(Data for review begins)

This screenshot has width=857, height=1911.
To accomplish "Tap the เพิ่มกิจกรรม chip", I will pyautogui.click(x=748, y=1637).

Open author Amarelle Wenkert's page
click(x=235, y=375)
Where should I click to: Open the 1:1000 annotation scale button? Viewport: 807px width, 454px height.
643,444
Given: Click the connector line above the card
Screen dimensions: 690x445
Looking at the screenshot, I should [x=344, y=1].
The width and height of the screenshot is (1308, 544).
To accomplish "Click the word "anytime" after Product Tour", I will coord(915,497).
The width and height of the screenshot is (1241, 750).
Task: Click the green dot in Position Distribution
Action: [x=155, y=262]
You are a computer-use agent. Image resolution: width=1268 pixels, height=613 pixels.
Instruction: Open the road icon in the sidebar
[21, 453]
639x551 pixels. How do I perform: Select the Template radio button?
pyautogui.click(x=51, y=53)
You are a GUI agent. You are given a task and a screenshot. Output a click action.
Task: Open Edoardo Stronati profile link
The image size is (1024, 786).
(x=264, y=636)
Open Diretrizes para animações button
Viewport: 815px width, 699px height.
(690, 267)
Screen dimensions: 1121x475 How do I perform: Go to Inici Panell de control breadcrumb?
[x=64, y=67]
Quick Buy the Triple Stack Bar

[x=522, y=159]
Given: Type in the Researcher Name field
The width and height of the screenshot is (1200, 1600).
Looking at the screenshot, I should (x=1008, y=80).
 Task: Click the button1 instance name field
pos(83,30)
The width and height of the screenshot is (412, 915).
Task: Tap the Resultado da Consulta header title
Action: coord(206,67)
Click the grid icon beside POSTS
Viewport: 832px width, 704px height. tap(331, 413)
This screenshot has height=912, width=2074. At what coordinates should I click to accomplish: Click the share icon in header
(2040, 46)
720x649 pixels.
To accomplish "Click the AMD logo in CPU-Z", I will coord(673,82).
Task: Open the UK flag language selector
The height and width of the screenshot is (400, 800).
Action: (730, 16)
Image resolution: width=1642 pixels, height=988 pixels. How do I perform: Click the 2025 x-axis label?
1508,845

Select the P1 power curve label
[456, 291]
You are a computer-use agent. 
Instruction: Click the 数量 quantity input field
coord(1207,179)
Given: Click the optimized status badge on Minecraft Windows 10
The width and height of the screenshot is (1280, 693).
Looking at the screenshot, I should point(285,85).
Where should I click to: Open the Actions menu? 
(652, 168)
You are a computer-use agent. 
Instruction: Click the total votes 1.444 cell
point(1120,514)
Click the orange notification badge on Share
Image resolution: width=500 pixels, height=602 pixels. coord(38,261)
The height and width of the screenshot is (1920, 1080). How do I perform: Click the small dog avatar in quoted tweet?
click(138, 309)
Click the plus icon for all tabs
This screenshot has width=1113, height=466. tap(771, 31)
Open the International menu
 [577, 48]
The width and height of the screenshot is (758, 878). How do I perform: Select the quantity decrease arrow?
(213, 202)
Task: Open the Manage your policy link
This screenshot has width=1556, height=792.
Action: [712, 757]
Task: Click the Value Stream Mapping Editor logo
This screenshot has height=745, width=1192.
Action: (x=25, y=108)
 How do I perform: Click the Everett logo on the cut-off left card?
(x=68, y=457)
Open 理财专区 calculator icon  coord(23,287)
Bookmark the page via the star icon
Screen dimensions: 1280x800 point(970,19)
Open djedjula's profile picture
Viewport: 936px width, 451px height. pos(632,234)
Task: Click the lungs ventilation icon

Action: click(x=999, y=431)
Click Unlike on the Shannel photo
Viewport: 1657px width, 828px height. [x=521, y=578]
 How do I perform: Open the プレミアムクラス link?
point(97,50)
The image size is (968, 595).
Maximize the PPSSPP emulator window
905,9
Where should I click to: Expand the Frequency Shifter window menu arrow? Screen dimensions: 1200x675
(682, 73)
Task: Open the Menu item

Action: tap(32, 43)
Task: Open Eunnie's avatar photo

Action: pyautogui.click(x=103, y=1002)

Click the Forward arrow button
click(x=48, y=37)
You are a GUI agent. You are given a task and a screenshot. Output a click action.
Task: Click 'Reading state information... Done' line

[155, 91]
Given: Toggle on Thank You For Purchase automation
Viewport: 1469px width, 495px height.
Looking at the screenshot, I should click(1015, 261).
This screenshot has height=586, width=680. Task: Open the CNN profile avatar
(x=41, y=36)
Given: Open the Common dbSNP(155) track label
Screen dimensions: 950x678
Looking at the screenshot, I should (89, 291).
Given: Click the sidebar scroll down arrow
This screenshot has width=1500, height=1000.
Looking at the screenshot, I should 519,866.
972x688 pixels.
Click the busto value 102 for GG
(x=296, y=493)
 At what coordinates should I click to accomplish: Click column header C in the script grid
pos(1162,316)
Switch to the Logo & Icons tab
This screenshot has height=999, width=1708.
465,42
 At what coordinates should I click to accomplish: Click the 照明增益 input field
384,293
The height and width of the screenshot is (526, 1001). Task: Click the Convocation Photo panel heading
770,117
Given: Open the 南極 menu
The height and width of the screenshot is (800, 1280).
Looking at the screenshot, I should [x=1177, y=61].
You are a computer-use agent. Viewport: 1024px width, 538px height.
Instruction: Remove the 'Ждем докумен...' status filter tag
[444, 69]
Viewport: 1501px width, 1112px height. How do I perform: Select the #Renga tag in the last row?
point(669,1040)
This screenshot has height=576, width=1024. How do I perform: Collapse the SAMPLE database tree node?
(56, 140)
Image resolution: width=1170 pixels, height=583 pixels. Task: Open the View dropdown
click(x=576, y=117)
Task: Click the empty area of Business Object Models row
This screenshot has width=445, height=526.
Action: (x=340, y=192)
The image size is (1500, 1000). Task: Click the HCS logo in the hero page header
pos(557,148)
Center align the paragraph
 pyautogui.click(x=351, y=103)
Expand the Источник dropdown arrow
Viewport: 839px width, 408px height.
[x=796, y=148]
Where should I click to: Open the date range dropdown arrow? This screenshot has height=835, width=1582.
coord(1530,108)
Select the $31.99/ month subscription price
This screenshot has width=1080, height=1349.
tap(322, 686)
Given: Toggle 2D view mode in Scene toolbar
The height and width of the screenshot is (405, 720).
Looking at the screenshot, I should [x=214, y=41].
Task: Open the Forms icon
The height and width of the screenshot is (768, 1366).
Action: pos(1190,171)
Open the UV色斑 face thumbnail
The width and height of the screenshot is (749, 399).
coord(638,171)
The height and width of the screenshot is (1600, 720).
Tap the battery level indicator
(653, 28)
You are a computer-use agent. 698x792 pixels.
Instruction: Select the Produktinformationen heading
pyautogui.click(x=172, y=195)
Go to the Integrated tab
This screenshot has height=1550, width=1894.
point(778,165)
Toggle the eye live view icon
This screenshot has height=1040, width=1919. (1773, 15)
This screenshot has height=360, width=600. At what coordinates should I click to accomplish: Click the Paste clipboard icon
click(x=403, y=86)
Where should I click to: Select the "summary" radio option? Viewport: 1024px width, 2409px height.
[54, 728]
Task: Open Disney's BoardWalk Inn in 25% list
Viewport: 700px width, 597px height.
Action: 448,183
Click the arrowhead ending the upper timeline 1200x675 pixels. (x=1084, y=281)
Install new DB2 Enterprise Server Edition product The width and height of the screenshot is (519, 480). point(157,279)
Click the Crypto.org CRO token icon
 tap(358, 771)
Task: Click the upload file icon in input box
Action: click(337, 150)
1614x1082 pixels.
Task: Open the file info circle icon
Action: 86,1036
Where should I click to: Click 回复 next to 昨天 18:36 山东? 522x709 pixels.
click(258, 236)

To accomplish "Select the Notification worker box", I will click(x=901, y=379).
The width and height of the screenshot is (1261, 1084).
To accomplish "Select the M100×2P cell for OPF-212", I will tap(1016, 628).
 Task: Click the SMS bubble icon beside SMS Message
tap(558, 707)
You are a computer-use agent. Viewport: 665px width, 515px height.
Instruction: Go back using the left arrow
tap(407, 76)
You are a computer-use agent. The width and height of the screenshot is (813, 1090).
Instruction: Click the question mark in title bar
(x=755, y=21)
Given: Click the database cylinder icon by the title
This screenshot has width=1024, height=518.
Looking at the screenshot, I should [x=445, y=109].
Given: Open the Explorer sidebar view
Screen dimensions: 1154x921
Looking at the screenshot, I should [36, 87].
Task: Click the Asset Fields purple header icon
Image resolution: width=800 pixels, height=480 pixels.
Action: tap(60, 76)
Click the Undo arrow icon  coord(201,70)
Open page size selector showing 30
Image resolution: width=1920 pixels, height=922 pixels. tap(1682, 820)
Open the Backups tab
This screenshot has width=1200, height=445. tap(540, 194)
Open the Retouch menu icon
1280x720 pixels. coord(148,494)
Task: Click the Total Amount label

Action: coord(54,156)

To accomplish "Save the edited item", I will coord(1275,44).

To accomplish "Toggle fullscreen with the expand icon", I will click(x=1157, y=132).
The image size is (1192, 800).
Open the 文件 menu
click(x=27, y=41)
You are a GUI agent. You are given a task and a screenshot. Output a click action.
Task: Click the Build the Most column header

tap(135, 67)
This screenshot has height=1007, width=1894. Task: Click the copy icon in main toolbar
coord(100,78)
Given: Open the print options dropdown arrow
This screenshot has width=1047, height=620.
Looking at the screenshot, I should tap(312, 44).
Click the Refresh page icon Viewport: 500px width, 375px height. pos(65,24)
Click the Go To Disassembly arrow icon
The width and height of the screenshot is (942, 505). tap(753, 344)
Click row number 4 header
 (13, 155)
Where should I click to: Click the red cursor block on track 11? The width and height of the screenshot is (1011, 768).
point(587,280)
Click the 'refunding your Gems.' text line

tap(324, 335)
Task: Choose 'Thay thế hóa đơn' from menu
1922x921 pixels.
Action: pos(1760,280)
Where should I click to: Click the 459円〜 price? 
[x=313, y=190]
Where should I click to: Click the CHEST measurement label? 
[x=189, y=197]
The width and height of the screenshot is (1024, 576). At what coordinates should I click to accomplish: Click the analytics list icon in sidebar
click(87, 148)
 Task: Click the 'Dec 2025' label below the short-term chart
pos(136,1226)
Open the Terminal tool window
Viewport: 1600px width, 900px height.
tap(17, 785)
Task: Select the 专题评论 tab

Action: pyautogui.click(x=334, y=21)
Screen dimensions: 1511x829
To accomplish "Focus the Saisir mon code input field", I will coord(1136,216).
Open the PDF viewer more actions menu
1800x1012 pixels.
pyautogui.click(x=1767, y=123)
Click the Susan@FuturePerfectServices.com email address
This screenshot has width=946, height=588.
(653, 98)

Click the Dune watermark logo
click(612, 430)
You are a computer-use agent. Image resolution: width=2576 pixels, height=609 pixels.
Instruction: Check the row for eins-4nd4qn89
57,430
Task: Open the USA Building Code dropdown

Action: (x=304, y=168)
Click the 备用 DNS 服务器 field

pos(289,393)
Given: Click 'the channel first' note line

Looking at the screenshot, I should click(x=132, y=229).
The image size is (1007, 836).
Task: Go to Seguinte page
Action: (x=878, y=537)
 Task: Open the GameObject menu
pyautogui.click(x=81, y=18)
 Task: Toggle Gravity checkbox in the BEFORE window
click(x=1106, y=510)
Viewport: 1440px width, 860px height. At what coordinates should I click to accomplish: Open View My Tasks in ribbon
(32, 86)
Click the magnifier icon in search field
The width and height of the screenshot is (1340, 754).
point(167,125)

(Data for review ends)

**Exercise brief**
Both end lines included, restate word for word the lines above from the line with "Task: Open Disney's BoardWalk Inn in 25% list" to the line with "Given: Click the database", and nothing else.

**Answer to this exercise**
Task: Open Disney's BoardWalk Inn in 25% list
Viewport: 700px width, 597px height.
Action: 448,183
Click the arrowhead ending the upper timeline 1200x675 pixels. (x=1084, y=281)
Install new DB2 Enterprise Server Edition product The width and height of the screenshot is (519, 480). point(157,279)
Click the Crypto.org CRO token icon
 tap(358, 771)
Task: Click the upload file icon in input box
Action: click(337, 150)
1614x1082 pixels.
Task: Open the file info circle icon
Action: 86,1036
Where should I click to: Click 回复 next to 昨天 18:36 山东? 522x709 pixels.
click(258, 236)

To accomplish "Select the Notification worker box", I will click(x=901, y=379).
The width and height of the screenshot is (1261, 1084).
To accomplish "Select the M100×2P cell for OPF-212", I will tap(1016, 628).
 Task: Click the SMS bubble icon beside SMS Message
tap(558, 707)
You are a computer-use agent. Viewport: 665px width, 515px height.
Instruction: Go back using the left arrow
tap(407, 76)
You are a computer-use agent. The width and height of the screenshot is (813, 1090).
Instruction: Click the question mark in title bar
(x=755, y=21)
Given: Click the database cylinder icon by the title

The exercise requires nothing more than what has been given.